Patlayıcı alevler altında Luo Changsheng bir kan oku tükürdü ve uzaklara doğru uçuruldu. Nihayet yere indiğinde, daha önce yıldırım ile parçalanmış olan yer bir kan bulutu eşliğinde tamamen parçalandı.
Luo Changsheng yere gevşekçe diz çöktü, yüzü korkunç derecede beyazdı ve tüm vücudu kan sızdırıyordu. Kan özünü uyandırmak için kullandığı Kalp Yakan Yıldırım da tamamen dağılmıştı.
Luo Changshen'e doğru sakince yürürken "Aniden fikrimi değiştirmiş gibi görünüyorum," dedi Yun Che sakin bir şekilde, "Ama lütfen yanlış anlamayın.
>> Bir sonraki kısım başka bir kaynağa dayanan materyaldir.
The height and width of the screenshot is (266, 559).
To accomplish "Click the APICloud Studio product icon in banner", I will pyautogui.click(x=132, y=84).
Bir şeyi anlamanızı istiyorum, Kalp Yakan Yıldırım'dan korktuğumdan değil sadece...”
Yun Che'nin parmağı havada bir kavis çizdi, Luo Changshen'i parmağıyla işaret ederek soğuk bir şekilde beyan etti; "Luo Changsheng, şuan önümde duran bu şey, boş zamanlarımda oynayacağım acınası bir oyuncaktan başka bir şey değil. Eğer bir gücü kullanmanı istersem, o gücü kullanabilirsin. Eğer bir gücü kullanmanı istemezsem, bunu kullanmayı sonsuza dek unutabilirsin, anladın mı?"
"Ya da belki de, hemen yenilgiyi kabul edebilir ve hemen önümde teslim olabilirsin. Sonuçta, yenilmiş bir köpeğe bakması çirkin olsa da en azından kendini daha fazla acıdan korumuş olursun. Değil mi?”
Vücudu titremeye devam ederken, Luo Changshen ağzından şiddetle ağız dolusu kan püskürdü.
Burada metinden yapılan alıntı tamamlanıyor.